Engineering an Escherichia coli Autolytic System for Overexpression of a Collagen-Mimetic Peptide with Enhanced Hemostatic Activity

We previously identified that the collagen mimetic peptide (CMP)-E3 is sufficient to induce in vitro blood clotting. In this study, we further demonstrated its ability to induce in vivo blood coagulation through a rat tail bleeding assay. However, intracellular expression of CMP-E3 negatively impacted Escherichia coli growth, causing cell density to fluctuate within an optical density at 600 nm (OD600) range of 1.8-2.2, which limited high-level expression. To address this challenge, we developed a programmed autolysis system by regulating the expression of lysis proteins.
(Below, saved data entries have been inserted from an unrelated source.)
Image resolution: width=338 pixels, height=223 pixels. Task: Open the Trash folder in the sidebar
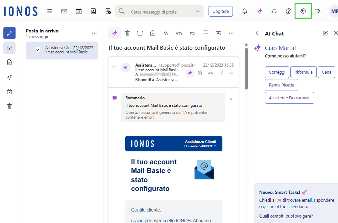[9, 106]
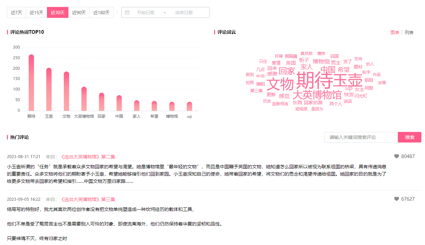Click heart icon beside 67627 likes
The height and width of the screenshot is (245, 425).
[x=397, y=199]
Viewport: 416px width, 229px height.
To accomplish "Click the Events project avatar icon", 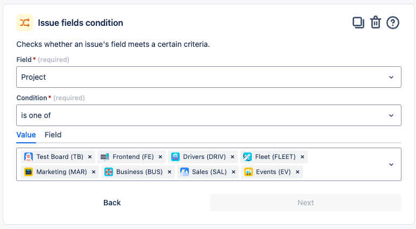I will (x=249, y=172).
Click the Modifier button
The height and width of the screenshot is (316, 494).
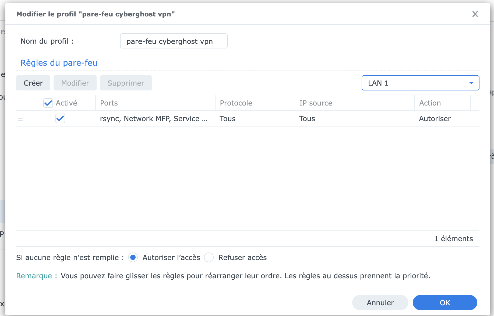pos(75,83)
We identified Colicin M (CoIM) as the most effective cell lysis protein among the test samples. We hypothesized that dynamically controlling cell death while maintaining the cell population at an optimal level would enable continuous recombinant protein production. To achieve this, we used stationary-phase promoters to induce CoIM expression, showing that the OD600 loss within less than 14.8% using PbolA, and achieved a CMP-E3 yield of 363.9 mg/L, 91% higher than that of directly expressing CMP-E3. Fed-batch fermentation in a 5-L bioreactor was performed, where glucose supplementation was carefully controlled to create a nutrient-deficient environment. This approach resulted in dynamic changes in cell density during the stationary phase and a maximum CMP-E3 production level of 758.6 mg/L. This system may be a desired platform for the large-scale production of functional proteins or toxic natural products in E. coli.